I’m not going to say that there’s nothing worse than a writer being stuck for ideas because there are worse things. But I am going to say being a writer who is stuck for ideas is avoidable and below are five tips to help circumvent this particular issue.
- Keep a journal. In the good old days writers would keep a journal, notepad or diary on them at all times. The point of this was, when inspiration struck, it would be ideal for keeping a record of ideas, thoughts and potential material that could be built on. Nowadays a writer doesn’t need to be encumbered by the need to carry a notepad, journal or diary as all of this is available as an app (or a series of apps) on the handy little mobile phones that we all keep in our pockets.
- Use the journal. It’s all well and good having a journal/diary/notepad app on your phone, but you need to use it regularly and keep it filled with ideas. Did you hear an interesting snippet of conversation that could inspire a scene? Write it down. Did you just get an idea for a superhero whose Kryptonite is cute doggies? Write it down. Did you finally figure out the perfect comeback for that asshat who called you a no-talent hack? Write it down. Any or all of these could prove the inspiration for your next piece of creativity. But they’ll only be available to you if you make a point of writing them down.

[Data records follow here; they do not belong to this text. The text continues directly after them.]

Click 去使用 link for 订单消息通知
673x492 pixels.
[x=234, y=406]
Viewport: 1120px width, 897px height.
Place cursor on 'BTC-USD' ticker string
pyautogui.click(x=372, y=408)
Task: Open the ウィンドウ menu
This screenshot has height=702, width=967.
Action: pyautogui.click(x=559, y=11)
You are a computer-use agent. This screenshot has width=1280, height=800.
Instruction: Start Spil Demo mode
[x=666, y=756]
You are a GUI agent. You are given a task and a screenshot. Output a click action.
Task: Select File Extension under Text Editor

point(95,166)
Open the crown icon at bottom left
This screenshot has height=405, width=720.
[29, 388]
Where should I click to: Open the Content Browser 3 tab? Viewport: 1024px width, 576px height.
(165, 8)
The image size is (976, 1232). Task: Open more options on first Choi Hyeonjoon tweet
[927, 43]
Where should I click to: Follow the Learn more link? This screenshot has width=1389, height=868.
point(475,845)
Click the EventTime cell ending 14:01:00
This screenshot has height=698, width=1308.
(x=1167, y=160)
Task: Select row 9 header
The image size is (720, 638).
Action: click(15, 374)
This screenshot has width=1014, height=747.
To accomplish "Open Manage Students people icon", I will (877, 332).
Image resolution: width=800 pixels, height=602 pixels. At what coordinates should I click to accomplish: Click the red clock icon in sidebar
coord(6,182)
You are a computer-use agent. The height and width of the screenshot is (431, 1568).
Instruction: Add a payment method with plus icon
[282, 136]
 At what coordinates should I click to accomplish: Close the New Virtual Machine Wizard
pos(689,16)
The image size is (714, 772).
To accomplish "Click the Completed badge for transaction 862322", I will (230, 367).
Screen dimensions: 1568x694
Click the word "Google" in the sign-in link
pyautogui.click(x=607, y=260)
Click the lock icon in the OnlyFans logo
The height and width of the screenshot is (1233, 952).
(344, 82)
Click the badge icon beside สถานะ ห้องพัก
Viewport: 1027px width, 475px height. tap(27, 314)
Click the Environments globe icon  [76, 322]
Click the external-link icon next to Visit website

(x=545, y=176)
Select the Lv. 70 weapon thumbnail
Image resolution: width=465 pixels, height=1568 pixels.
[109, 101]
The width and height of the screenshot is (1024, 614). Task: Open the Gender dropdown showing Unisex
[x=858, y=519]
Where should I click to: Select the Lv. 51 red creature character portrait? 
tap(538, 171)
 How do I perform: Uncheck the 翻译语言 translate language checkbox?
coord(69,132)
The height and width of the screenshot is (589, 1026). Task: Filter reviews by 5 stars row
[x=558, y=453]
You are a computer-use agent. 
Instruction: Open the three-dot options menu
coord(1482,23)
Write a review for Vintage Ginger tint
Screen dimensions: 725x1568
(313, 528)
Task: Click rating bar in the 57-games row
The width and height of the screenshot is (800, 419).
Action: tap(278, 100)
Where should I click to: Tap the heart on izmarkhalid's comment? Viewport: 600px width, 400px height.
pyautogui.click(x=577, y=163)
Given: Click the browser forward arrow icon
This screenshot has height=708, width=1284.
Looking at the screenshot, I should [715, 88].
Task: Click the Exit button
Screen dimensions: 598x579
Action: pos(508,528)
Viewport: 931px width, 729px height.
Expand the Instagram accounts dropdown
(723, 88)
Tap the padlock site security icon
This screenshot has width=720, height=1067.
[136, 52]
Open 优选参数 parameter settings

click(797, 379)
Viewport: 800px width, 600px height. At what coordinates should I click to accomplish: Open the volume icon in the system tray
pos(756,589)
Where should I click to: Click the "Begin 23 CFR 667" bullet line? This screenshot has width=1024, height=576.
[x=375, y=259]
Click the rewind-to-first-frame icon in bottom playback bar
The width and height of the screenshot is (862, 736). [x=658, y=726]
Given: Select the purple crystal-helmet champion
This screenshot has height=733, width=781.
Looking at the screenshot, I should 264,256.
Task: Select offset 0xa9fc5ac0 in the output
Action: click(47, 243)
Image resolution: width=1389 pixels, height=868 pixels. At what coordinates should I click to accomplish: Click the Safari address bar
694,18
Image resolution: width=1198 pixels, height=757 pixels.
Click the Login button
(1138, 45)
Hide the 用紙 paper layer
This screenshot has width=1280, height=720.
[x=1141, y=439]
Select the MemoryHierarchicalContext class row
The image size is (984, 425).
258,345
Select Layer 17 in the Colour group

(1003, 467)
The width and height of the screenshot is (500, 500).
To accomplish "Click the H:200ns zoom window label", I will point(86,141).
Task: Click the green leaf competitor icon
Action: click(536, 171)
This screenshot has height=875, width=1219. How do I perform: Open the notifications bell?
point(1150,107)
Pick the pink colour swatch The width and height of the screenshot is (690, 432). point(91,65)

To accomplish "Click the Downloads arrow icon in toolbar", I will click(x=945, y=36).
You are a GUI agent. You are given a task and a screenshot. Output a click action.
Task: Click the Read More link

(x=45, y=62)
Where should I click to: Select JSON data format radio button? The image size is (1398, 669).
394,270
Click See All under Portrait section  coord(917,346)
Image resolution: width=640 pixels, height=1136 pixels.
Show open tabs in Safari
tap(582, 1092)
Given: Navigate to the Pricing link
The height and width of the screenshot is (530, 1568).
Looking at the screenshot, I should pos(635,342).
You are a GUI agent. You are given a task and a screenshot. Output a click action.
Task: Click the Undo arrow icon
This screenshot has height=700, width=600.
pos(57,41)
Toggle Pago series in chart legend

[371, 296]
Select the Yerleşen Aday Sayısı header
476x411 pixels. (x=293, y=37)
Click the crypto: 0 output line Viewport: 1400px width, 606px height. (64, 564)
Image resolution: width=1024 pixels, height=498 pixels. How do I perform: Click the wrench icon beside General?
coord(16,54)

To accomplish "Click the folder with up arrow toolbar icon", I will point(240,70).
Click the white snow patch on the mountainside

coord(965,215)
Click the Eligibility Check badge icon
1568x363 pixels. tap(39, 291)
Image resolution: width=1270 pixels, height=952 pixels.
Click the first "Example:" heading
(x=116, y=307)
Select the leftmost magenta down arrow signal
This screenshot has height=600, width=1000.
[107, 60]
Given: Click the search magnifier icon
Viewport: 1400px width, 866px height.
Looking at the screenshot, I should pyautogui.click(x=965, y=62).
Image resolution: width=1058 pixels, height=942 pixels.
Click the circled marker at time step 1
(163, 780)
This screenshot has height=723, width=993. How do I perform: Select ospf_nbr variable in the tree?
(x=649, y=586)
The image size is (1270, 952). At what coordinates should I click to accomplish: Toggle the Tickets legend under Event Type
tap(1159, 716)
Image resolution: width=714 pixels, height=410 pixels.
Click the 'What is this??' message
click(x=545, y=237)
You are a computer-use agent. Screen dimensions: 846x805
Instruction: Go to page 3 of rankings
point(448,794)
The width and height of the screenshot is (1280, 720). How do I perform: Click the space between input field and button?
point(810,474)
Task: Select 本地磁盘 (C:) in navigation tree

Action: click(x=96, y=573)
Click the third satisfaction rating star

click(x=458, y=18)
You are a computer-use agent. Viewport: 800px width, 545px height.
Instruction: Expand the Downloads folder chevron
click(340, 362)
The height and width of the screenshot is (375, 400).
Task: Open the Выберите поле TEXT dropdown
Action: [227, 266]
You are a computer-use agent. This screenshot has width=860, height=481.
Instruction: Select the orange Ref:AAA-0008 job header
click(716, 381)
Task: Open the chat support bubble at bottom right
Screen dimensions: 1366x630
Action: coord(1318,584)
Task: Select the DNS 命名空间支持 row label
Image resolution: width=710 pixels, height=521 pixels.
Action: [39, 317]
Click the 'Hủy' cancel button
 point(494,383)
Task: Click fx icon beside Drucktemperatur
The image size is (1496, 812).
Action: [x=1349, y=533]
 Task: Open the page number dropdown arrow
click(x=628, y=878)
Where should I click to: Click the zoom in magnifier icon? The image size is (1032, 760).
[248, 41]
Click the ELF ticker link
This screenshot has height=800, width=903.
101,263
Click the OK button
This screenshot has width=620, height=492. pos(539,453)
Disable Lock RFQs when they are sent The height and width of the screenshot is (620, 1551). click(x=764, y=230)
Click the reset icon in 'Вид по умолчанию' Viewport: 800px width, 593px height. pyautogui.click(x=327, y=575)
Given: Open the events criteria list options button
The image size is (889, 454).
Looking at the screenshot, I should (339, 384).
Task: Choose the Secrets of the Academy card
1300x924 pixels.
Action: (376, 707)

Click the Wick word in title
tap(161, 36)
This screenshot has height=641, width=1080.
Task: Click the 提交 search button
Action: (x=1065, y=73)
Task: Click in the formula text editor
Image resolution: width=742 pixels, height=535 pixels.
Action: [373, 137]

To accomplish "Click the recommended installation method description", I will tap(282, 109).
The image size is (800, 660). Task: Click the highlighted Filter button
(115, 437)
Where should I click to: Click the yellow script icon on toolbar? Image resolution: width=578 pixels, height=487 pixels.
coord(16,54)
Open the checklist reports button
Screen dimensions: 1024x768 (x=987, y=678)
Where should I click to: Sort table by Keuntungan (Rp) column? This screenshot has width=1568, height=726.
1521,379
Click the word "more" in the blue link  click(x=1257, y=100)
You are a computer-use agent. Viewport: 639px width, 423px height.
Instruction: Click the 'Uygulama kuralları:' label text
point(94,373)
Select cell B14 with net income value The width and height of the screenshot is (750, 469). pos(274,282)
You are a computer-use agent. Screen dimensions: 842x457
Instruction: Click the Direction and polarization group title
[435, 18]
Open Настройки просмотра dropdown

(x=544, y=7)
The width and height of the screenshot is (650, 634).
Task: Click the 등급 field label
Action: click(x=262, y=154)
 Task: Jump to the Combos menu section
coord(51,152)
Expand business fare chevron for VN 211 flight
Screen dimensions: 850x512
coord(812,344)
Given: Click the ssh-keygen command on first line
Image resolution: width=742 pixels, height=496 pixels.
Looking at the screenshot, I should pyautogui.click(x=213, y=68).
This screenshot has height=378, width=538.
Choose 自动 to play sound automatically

- Be Inspired. I consume fiction and it makes me want to create something in a similar fashion. For example, I watch a vampire movie and I want to write about vampires. Or, I watch a movie about dark magic and I want to write about dark magic. This doesn’t mean I want to copy what I’ve experienced (copying and plagiarism are the worst crimes a writer can commit). It means that I take the traditional tropes of the story and try to tell it with my own distinctive style. Be inspired by the stories around you and transform them into something that matches with your own style.
- Practice Writing Exercises. Exercises such as ‘free writing’, timed exercises or constrained exercises, allow us to stretch those writing muscles that seldom get used in day-to-day writing practice. Taking 5 minutes to compose a sentence where each word begins with the next letter of the alphabet, or 10 minutes to compose a haiku that sums up your plans for the day, can often produce something that inspires a fuller idea.
- Break with Routine. A lot of the time, we’re inspired by the things we see on a daily basis. We see the echo chamber of Twitter and FaceBook. We see the 9 – 5 of our daily experience and the regularity of everything we do outside that 9 – 5. Since I’ve started visiting the gym on a morning, I’ve written at least two stories that feature a character in the gym. I also work my dog each day and there are regular scenes in my stories where characters encounter unexpected surprises whilst walking dogs. Which suggests, if these versions of normality appear in my work because I’ve been exposed to them, lunch at a different location, a chat with different work colleagues, or an impromptu visit to a local tourist trap could all help to add variation to the content of my creativity.